National Science and Technology Support Plan Micro-nano technology measurement standard sub-project acceptance successful

[China Instrument Network Instrument R&D] From March 25th to 31st, the AQSIQ organized the project acceptance meeting at the China Institute of Metrology (hereinafter referred to as “China Metrology Institute”), respectively, to the National Science and Technology Support Program project The nine sub-topics under the "Technical measurement standards and standard substance studies" are accepted. On the 25th, the project undertaken by the China Metrology Institute and coordinated by the Tianjin University on the subject of “Key Technology Research on the Establishment and Traceability of Micrograms and Micro Forces of Micrograms” was qualified by experts and passed acceptance.


The picture shows the acceptance meeting

At the project acceptance meeting, experts from 11 institutions including the Beijing Great Wall Metrology and Measurement Technology Research Institute, the China Institute of Information and Communication Technology, Tsinghua University, and Nankai University heard the report of the research group, reviewed the acceptance materials, and passed the inquiry and discussion. It is believed that: the project successfully developed 500μg, 200μg, 100μg, and 50μg mass measurement standards and automatic measurement systems, and a micronano force value standard device with a force range (10-8 to 10-4) N, which fills the quality and microcosm of China's micrograms. The standard measurement capability of Nano Force was blank, and a traceability system for microgram mass and micro-nano force values ​​was constructed.

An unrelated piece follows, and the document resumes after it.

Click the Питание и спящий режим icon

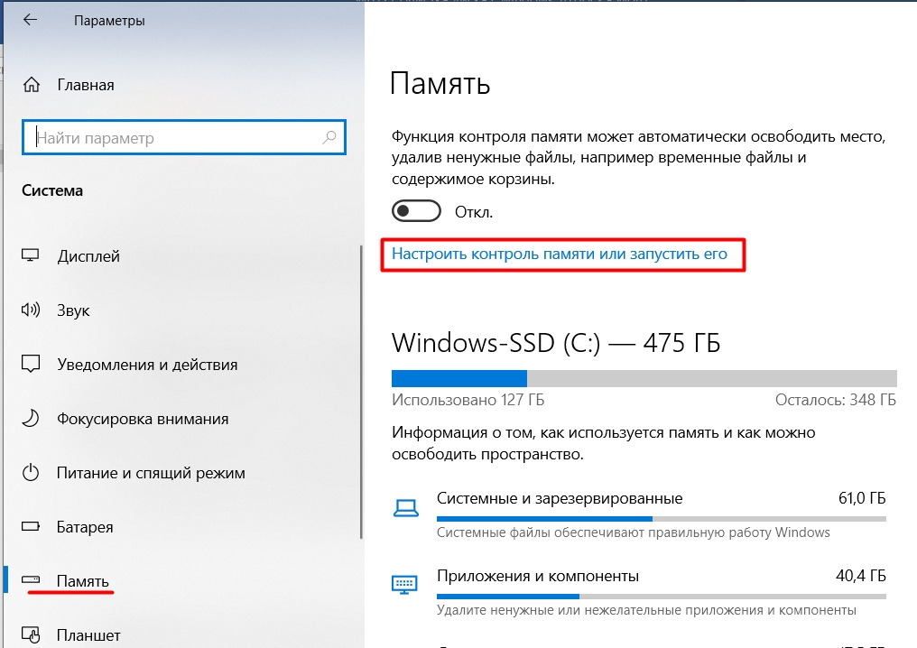pos(31,473)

For international trade, quality measurement plays a decisive role. The demand for exploring the microscopic world in the fields of new materials, micro-nano processing, and biomedicine is challenging the accuracy and limit of quality and force measurement. According to the project leader Hu Gang, an associate researcher at China Institute of Metrology, in the field of biomedicine, when preparing high-performance liquid chromatographic solutions, the quality of certain standards used is on the order of milligrams or even micrograms, and the standard used to weigh the standard The balance needs the microgram quality standard to guarantee the accuracy and reliability of its measurement. In the field of microelectronics, the constitutive relations of micro-electromechanical systems (MEMS) devices and packaging materials, thermal expansion coefficient, Young's modulus, and other mechanical mechanics and physical properties, etc., also urgently require accurate traceability of micro-nano force values.

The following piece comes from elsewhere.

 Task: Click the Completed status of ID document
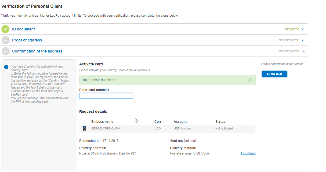291,29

In order to reproduce and transmit micrograms and micro-nano-force values, and establish measurement capabilities that can be traced back to SI units, China Institute of Metrology and Tianjin University jointly carried out research on the measurement standards for microgram quality and micro/nano-force values. The research group lasted for 4 years and successfully developed 2 sets of microgram quality standards, 1 set of microgram quality measurement system, and 2 sets of micronano force standard equipment. The overall integrated technical indicators and performance have reached the international advanced level and achieved measurement values ​​to the country. Traceability of quality, electrical, and length benchmarks.

Among them, the established microgram quality measurement standard (one) has an extended measurement uncertainty of better than 0.094 μg (k=2) at the 50 μg mass point. This is equivalent to replicating one-thousandth of the mass of a drop of water (0.05g), and the expanded uncertainty does not exceed one-fifth of the quality of the drop. With the micro-nano force standard device using mass method, the force value resolution can reach 1nN, and the relative standard uncertainty in the (1~10)μN range does not exceed 0.4%. “Not only sensitive but also accurate,” Hu Gang explained. “This puts high demands on the measurement method. We must analyze and reduce the impact of measuring mechanism deformation and environmental factors on the measurement results,” he said. The independently designed flexible hinge mechanism and differential measurement system scheme not only ensure the high sensitivity of the system, but also improve the measurement accuracy.